Want cheap, plentiful, quality childcare? Go to Finland - Women's Agenda

Want cheap, plentiful, quality childcare? Go to Finland

When a government calls upon its people for ideas about how to fix a pressing policy problem, it is inevitable that the call will be answered by a variety of people, with a variety of opinions.

This was certainly the case for the Productivity’s Commission Childcare Inquiry, which closed for public submissions on Monday. Hundreds of submissions have been made to the Inquiry ranging from the learned (economic benefits of making childcare tax deductible) to the idealistic (free childcare for all with take home family dinners as part of the deal).

And then there are the truly mad ones. Like the one that suggests Australia should solve its childcare problem by importing Indonesian guest workers and paying them $1 an hour to mind our children. After all, it reasons, this would be better than “having a network of exorbitantly expensive childcare centres” that have the aim of “assimilating Protestant children into Catholic culture”. Of course this submission’s main objection to childcare centres is that “young women, who in previous generations would have raised children at home as unpaid housewives, [now] do the same thing and get paid for it.”

Given that this submission came from a political party called, somewhat optimistically, the Mainstream Party that requires members to be 100% heterosexual and wholly supportive of the White Australia Policy, it seems unlikely that these suggestions will be incorporated in the national childcare policy.

Despite many differences there is something that the majority of the submissions agree upon: that Australia does in fact have a childcare ‘problem’. Most define the problem around two key issues: there is not enough childcare (or early education and care as it is now more rightly called) and what exists is too expensive.

One country that seems to have fixed this problem quite neatly also happens to be that country with one of the best regarded school educational systems in the world: Finland.

Finland views childcare through a different lens than Australia does. To begin with, since 1996 each Finnish child has had the absolute right to a childcare place from eight months of age until they start school at age seven. This right is guaranteed by law and it exists regardless of whether their parents are in employment or not.

Why have the Finnish people chosen to make access to childcare so central to their citizens’ rights? Mostly, because childcare is not seen as a place to keep a child safe while its parents go off to work. Rather, it is viewed as a place where a child goes to learn (albeit through play) and to make friends with their peers.

What is even more amazing to Australian parents struggling to meet childcare bills is that Finnish childcare is price controlled. Most families pay no more than about 15% of their incomes and it is absolutely free for those on low incomes. All food and healthcare costs are included in this 15% cap.

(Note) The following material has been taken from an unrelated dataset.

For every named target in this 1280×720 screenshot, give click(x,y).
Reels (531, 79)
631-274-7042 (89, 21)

Surely in a country where childcare costs families so little and each child is guaranteed a place, Finland must have a massive problem in meeting childcare demand?

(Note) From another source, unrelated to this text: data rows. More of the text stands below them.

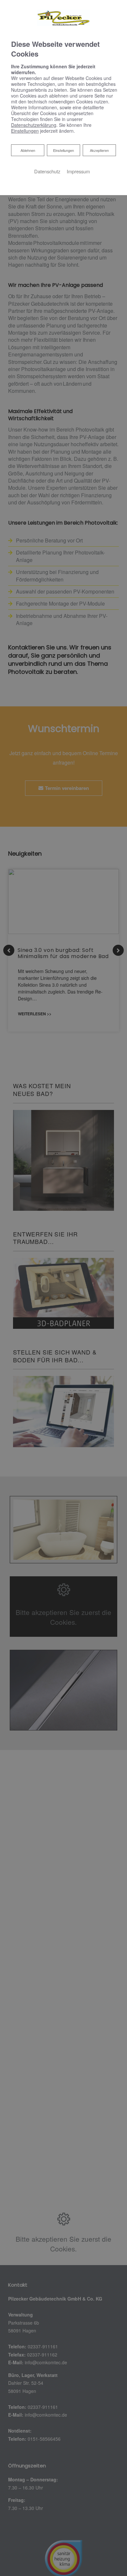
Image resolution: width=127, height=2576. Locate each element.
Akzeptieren (99, 150)
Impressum (78, 171)
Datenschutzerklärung (33, 125)
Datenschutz (47, 171)
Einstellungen (63, 150)
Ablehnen (27, 150)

Well, actually, no. The way childcare provision is organised is that it is the responsibility of each municipal (local) government to ensure there are enough places for the children of that municipality. They do this either by operating childcare centres or organising a sort of family day care system where qualified carers mind children in their own home, paid for by the local government. Of course each municipal government must meet national quality standards such as staff qualifications and ratios of educators to children as well as requirements ensuring parents’ rights to participate in the program.

Occasionally there will be, in some municipalities, occasions where demand outstrips supply. Some municipal governments chose to meet this by ‘buying’ places in private centres. This enables the local government to control the quality and the cost of care in those centres while still ensuring sufficient places for all children. The proportion of care provided by the private sector is thus very small. Most children attend centre based early education and care centres operated by their local government.

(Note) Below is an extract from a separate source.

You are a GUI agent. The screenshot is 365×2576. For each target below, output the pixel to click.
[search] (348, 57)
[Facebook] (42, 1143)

It is of no surprise then, that in 2007, Finland had the lowest employment gender gap of the EU with just less than 4% difference in employment rates for women and men. Australia’s by contrast sits at around 14%.

If Australia is serious about lifting the participation rates of women in this country and, even more importantly about making sure our children receive a word class education at the time they learn the most, we must fix our early education and care problem. Perhaps Finland is the place to look for ideas as to how.